§ **Page**
═══
Sister blog of Physicists of the Caribbean. Shorter, more focused posts specialising in astronomy and data visualisation.

Friday, 16 July 2021

The orphan of the stars

Today's paper is unusual in that I hardly ever read anything about X-rays. Gas that's hot enough to emit X-rays tends to be incredibly hot, low density, smooth and featureless. It's useful for measuring the mass of galaxy clusters, but it's not interesting to look at and the physics sounds horrible.

The feature described here, however, is sufficiently weird for me to venture a comment. The bulk of the X-ray gas in the Abell 1367 cluster is, as you might expect, a big boring blob, filling the whole cluster and probably responsible for all the gas stripping of galaxies which fall into it. Perfectly normal. But just a little way outside the smooth  main body is a so-called "orphan cloud", a distinct, crescent-shaped overdensity of gas. Now large individual galaxies do tend to have their own X-ray gas, but this one isn't clearly associated with any galaxy.

As well as the X-rays, the cloud also has a H-alpha component : much cooler than the X-ray material, but still hotter than the cooler gas normally found in galactic discs (atomic and molecular hydrogen). The H-alpha morphology is quite complex. Within the Orphan, it's found mainly in the tips of the crescent, but nearby it's seen in a stream extending from a galaxy roughly in the direction of the X-ray cloud.
═══
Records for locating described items
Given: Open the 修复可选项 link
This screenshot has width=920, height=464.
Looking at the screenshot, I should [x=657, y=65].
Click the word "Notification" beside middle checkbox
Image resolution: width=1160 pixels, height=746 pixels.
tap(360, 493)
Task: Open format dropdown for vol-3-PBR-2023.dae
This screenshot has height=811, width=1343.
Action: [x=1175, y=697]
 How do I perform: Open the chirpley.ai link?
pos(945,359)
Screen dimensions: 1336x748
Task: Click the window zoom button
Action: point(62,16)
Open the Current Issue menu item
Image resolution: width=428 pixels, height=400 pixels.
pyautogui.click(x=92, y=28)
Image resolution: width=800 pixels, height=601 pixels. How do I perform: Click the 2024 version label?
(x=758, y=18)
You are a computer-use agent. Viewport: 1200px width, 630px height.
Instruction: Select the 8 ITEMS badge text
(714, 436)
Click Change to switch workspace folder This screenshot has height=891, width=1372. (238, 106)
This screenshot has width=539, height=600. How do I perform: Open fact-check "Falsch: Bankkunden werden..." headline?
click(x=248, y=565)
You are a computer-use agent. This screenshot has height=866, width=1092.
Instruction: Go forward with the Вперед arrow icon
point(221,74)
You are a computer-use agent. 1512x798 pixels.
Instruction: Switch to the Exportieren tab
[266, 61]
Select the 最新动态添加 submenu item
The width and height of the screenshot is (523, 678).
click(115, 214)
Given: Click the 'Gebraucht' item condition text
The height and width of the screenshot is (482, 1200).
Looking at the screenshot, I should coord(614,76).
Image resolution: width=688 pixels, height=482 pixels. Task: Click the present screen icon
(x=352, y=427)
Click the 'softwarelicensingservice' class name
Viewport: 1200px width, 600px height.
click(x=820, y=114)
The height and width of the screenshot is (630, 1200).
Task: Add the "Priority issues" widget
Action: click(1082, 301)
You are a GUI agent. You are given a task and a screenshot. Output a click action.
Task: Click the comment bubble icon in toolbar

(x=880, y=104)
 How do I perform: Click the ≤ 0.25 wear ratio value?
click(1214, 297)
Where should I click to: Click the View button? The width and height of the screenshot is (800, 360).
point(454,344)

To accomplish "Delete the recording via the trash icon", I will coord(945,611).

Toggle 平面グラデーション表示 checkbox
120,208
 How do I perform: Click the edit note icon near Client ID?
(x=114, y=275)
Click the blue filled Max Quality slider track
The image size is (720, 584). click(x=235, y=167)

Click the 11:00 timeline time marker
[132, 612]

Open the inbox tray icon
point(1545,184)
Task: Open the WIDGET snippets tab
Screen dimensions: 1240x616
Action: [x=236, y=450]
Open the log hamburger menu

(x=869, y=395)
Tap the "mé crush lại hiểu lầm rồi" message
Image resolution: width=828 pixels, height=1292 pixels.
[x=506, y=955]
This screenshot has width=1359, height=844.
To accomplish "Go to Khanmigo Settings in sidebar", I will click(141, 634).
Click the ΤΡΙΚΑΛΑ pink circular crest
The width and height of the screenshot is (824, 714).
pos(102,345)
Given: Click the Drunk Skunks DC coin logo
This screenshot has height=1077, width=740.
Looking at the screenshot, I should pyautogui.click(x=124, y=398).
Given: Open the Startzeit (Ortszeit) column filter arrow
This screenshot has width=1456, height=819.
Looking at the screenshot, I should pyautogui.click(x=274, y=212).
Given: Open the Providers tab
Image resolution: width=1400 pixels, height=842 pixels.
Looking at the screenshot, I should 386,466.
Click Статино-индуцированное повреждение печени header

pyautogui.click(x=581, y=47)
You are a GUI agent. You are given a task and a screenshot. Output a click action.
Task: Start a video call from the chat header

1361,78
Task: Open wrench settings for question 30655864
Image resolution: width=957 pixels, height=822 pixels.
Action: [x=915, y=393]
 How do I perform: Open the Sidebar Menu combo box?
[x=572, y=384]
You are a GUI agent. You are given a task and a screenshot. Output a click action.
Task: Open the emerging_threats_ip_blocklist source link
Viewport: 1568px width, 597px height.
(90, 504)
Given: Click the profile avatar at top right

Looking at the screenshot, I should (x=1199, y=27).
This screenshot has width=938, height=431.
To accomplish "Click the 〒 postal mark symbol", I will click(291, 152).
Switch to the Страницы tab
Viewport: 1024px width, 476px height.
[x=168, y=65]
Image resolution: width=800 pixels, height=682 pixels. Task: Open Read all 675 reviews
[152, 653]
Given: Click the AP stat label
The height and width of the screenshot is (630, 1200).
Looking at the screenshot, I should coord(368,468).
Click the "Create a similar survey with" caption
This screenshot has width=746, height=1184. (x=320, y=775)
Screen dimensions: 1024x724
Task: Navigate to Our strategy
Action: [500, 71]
═══
§ **Problem 1**
List the four properties that the orphan cloud blog post gives for gas hot enough to emit X-rays.
§ **Problem 2**
In the orphan cloud blog post, print the stretch from "Today's paper is" through "with any galaxy.".
§ **Problem 3**
Proceed with the blog post about the orphan cloud in Abell 1367, picking up after its last sentence.

§ **Right answer 1**
- incredibly hot
- low density
- smooth
- featureless

§ **Right answer 2**
Today's paper is unusual in that I hardly ever read anything about X-rays. Gas that's hot enough to emit X-rays tends to be incredibly hot, low density, smooth and featureless. It's useful for measuring the mass of galaxy clusters, but it's not interesting to look at and the physics sounds horrible.

The feature described here, however, is sufficiently weird for me to venture a comment. The bulk of the X-ray gas in the Abell 1367 cluster is, as you might expect, a big boring blob, filling the whole cluster and probably responsible for all the gas stripping of galaxies which fall into it. Perfectly normal. But just a little way outside the smooth  main body is a so-called "orphan cloud", a distinct, crescent-shaped overdensity of gas. Now large individual galaxies do tend to have their own X-ray gas, but this one isn't clearly associated with any galaxy.

§ **Right answer 3**
The H-alpha material is interesting because its kinematics can be measured. There's a velocity gradient across the cloud of about 200 km/s, but there's no clear pattern of rotation. The velocity gradient and the size of the H-alpha region are not that different to some of the optically dark HI clouds seen in Virgo, but given that this one is embedded in hot gas of a mass a thousand times greater, they could well be completely different phenomena. On the other hand, since the Orphan has clouds of multiple components, perhaps the Virgo clouds also have hitherto undetected hotter gas.

The most likely explanation seems to be that the Orphan has lost its parent by some result of stripping, as most galaxies do when falling through the hot gas. But exactly how this happened, why it produced this one particular and quite unique feature, is unknown. Why don't we see more features like this ? The mass and kinematics of the cloud suggest a massive parent galaxy, which should be easy to spot, but they don't suggest any particular candidate. It's also unclear how it could have survived as such an intact, coherent feature for long enough to become well-separated from its parent, or why it's such a discrete feature and not part of a nice long stream.

I wonder if the nearby galaxy with the H-alpha might actually be not the source but a consequence of the cloud. Perhaps it passed through the overdensity of X-ray gas and thus had a much stronger amount of ram pressure than a galaxy normally would this far outside the cluster centre. That would take some detailed modelling to properly answer.

What else could the cloud be ? Being optically dark and with negligible or no star formation activity, it's unlikely to be a galaxy - it would have to be a really massive feature to hold this much hot gas, and it's very hard to see how it would prevent star formation. Nor is there enough star formation occurring to explain the cloud as an excitation of the general intracluster medium. So "stripped out of a galaxy" seems the most likely explanation, even if that hardly answers all the questions as yet.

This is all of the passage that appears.